*Text shown*
Kraken make Sunday cuts, roster down to 30 players (including Shane Wright)

Center Shane Wright looks on from the dressing room before the Kraken face the Vancouver Canucks in preseason action at Rogers Arena on Sept. 30, 2022. Photo: Seattle Kraken

The days have passed where two practices rule the schedule. 

It’s down to one. Hockey season’s getting closer. 

The Seattle Kraken were busy Sunday morning before what head coach Dave Hakstol termed an 11:00 am practice just to “get up and down” the rink, reducing their roster size to 29 players after a Saturday night 4-0 victory over the Vancouver Canucks to keep their pre-season record perfect through four games. 

Opening night in Anaheim is ten days away, and along with the ticking clock, comes with tough decisions as far as who stays and who goes. Hakstol previously hinted at healthy competition especially with the bottom six forward combos in Saturday night’s game, potentially influencing the next round of cuts where Shane Wright centered Brandon Tanev and Daniel Sprong, while Morgan Geekie centered Max McCormick and Jesper Froden. 

Word became truth less than 12 hours later after the Kraken cleared the dressing room Saturday night. Aside from the already entrenched Tanev, others like Wright, Sprong and Geekie survived the round of cuts. 

McCormick and Froden were given their marching orders to the AHL, arguably the top development league in the world, likely where more productive ice time awaits them with the affiliate expansion Coachella Valley Firebirds. 

It’s a sign of increased depth and competition this year, a door the Kraken weren’t yet able to unlock last season as their own expansion franchise. 

“We’ve had guys who’ve had good camps, they’re good pros,” said Hakstol. “They’ve done a nice job whether in practice or exhibition games they’ve been in.” 

“We all know it – a lot of those guys are going to be a part of (the NHL), at some point in time.” 

Froden and McCormick must clear waivers first before reporting to Coachella Valley, identically to Sunday’s reassigned prospects Andrew Poturalski (the AHL’s reinging back-to-back scoring champ), Cameron Hughes, Kole Lind, Gustav Olofsson, Austin Poganski, Brogan Rafferty, Carsen Twarynski, and goaltender Magnus Hellberg. 

Luke Henman, Tye Kartye, Ville Petman, Peetro Seppala, Matt Tennyson and Jimmy Schuldt were also cut loose from training camp and have been reassigned to the Firebirds immediately. It’s only a walk down the hallway: the Firebirds are training out of Kraken Community Iceplex and will play four games in the area until construction of their home venue, Acrisure Arena, is completed in December. 

That’s left the Kraken narrowing down the roster to 30 players. A maximum amount of 23 players, healthy, will make the final cut. Already, goaltender Chris Driedger has been ruled out until at least next January, and defenseman Michal Kempny and forward Joonas Donskoi are now question marks – both left the win at Vancouver on Thursday with injuries and Hakstol said their status will be clarified by Monday. 

Depending on their status and barring further injuries, that leaves possibly four more spots needing to be wiped away. John Hayden, an under-the-radar signing who scored and fought twice on Thursday, is still here. Budding 2021 draft pick and 20-year-old defenseman Ryker Evans is still here. Forward Daniel Sprong, with a terrifyingly hard shot and has drawn compliments from Hakstol for his improved all-around game, is still here while on a tryout. Alex True and Cale Fleury, who spent a majority of last season in the AHL with occasional call-ups, are still here.

*Parts of the exercise*
a – Answer these questions using the article on the Kraken's Sunday roster cuts.
(i) Which two players did Shane Wright center in Saturday night's game?
(ii) Where are the Firebirds training?
(iii) How long has goaltender Chris Driedger been ruled out?
b – In the article on the Kraken's Sunday roster cuts, reproduce the passage starting at "Opening night in" and ending at "and Jesper Froden.".

*Excerpted data*
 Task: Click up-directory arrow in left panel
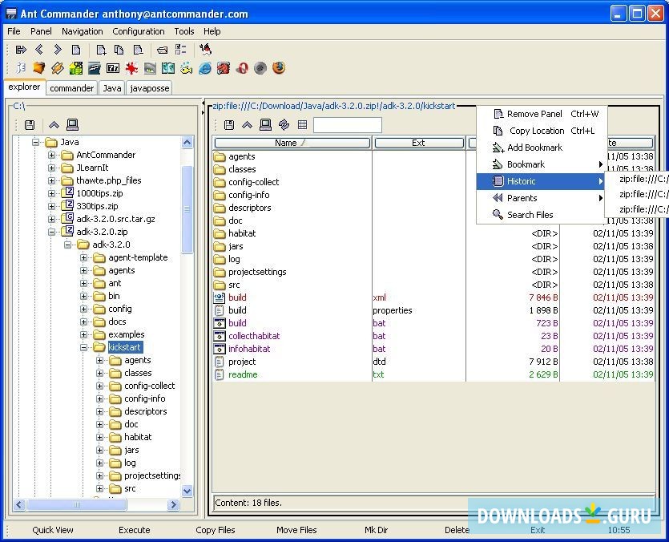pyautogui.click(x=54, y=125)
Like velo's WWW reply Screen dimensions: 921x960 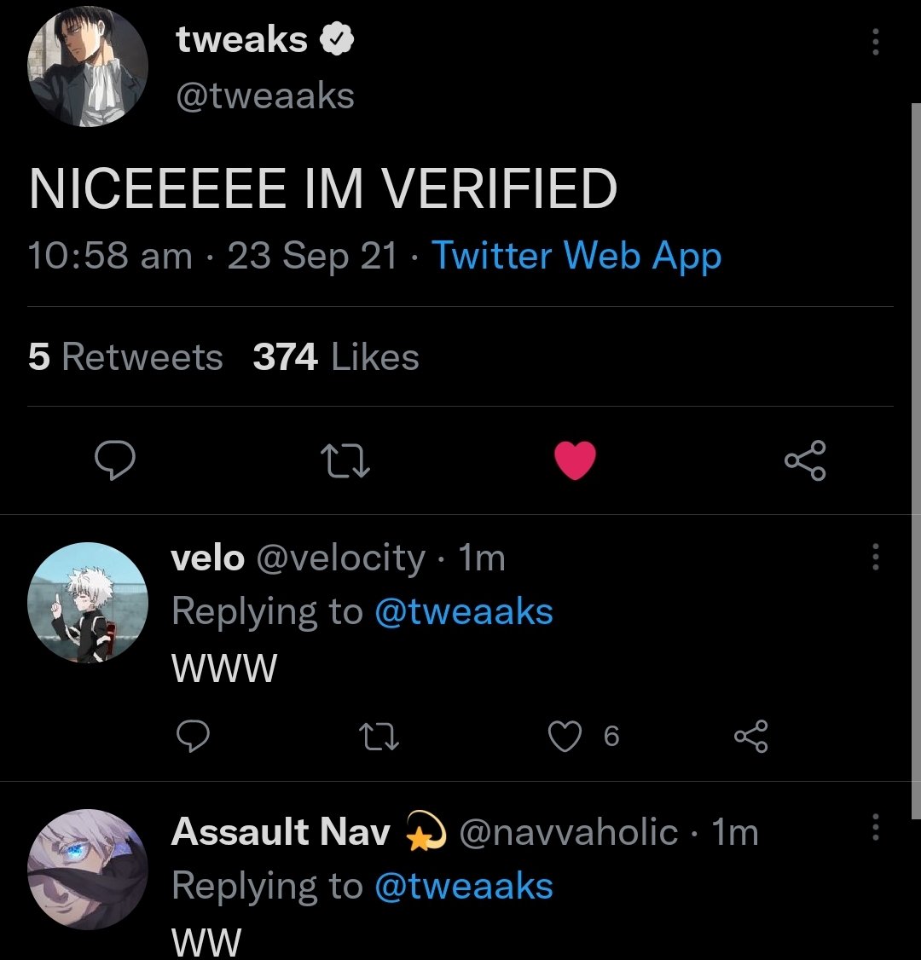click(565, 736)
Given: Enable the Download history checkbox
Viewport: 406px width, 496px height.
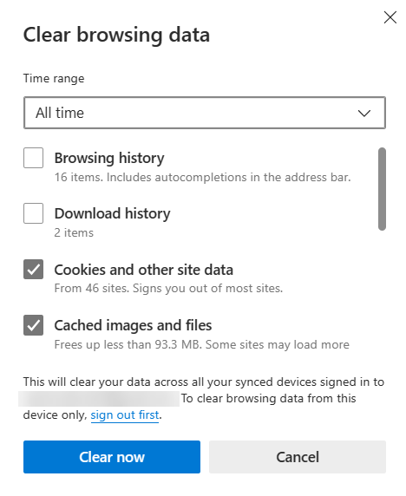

*Solutions per task*
a –
(i) Brandon Tanev and Daniel Sprong
(ii) Kraken Community Iceplex
(iii) Until at least next January

b –
Opening night in Anaheim is ten days away, and along with the ticking clock, comes with tough decisions as far as who stays and who goes. Hakstol previously hinted at healthy competition especially with the bottom six forward combos in Saturday night’s game, potentially influencing the next round of cuts where Shane Wright centered Brandon Tanev and Daniel Sprong, while Morgan Geekie centered Max McCormick and Jesper Froden.